A few moments in the station, a swift drive to their hotel and they were established in Rome.
There was such a variety of wishes displayed the next morning that the party split up into three sections. Mr. Pinckney, Miss Dolores, Mary Lee and Mr. Kirk, as a matter of course, yearned to see St. Peter's. Nan, Carter and Jo voted for the Forum, so Miss Helen agreed to join them. This left Mrs. Corner and the twins to decide upon what they should see. Jack was divided between a desire to be of the party with Carter and to go to the Coliseum, a place upon which Jean had set her heart. At last Jean's references to the early martyrs and to the dens and chambers for the wild beasts so fired Jack's imagination that she concluded to go with her mother and Jean.
"It is too large a party anyhow," declared Miss Helen. "We shall all get along much more comfortably this way."

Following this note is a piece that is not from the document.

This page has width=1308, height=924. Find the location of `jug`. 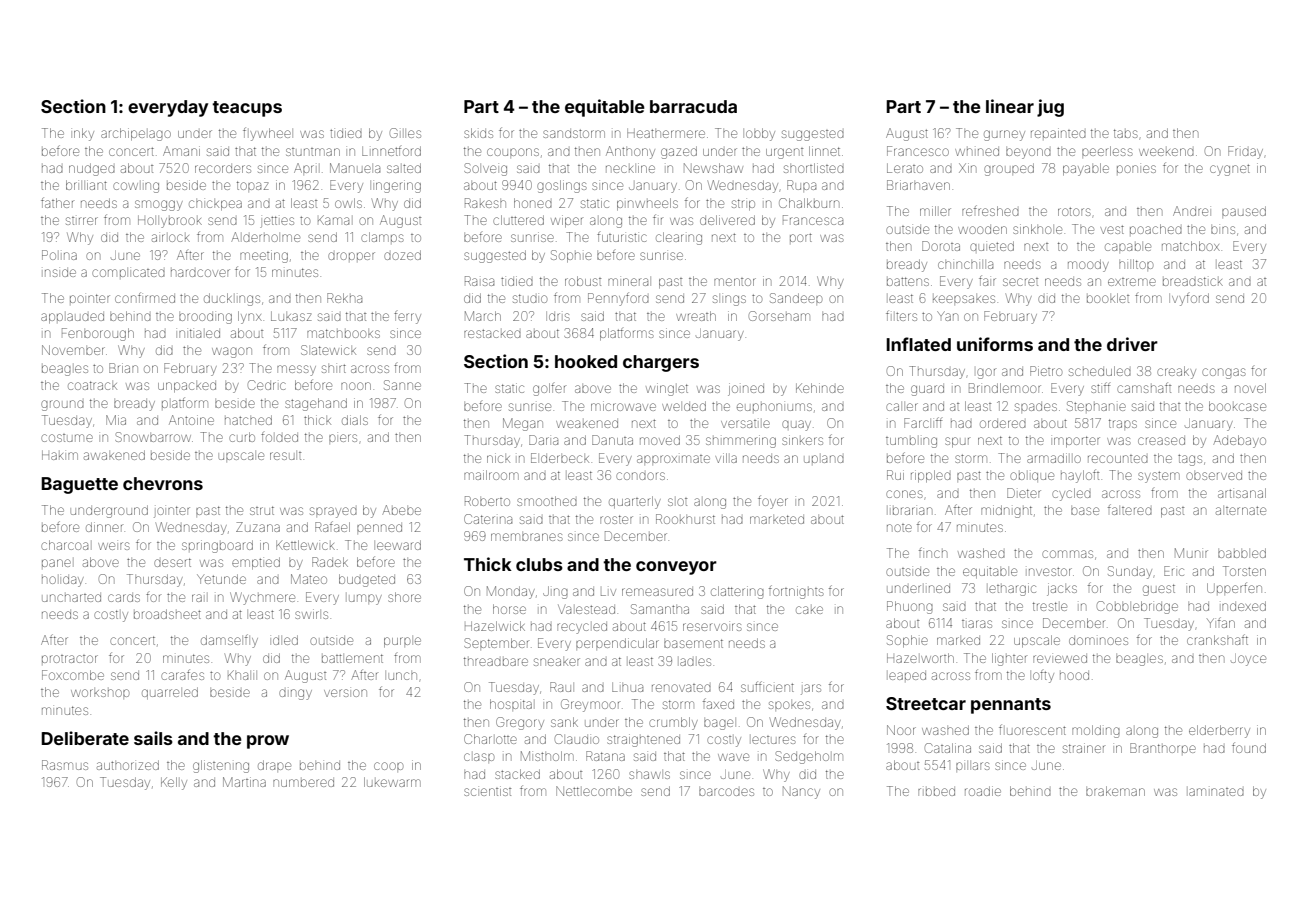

"Of course Mary Lee would go with Miss Dolores," remarked Nan, "and of course Jean and Jack wanted to be harrowed by a view of the spot where the early Christians were martyred. I suppose Jack will be in tears over it while Jean will be interested in seeing where they used to keep the lions and tigers, and will placidly tell Jack that it all happened so long ago that there is no use in one's feeling badly about it." This described the temperaments of the two so well that all laughed.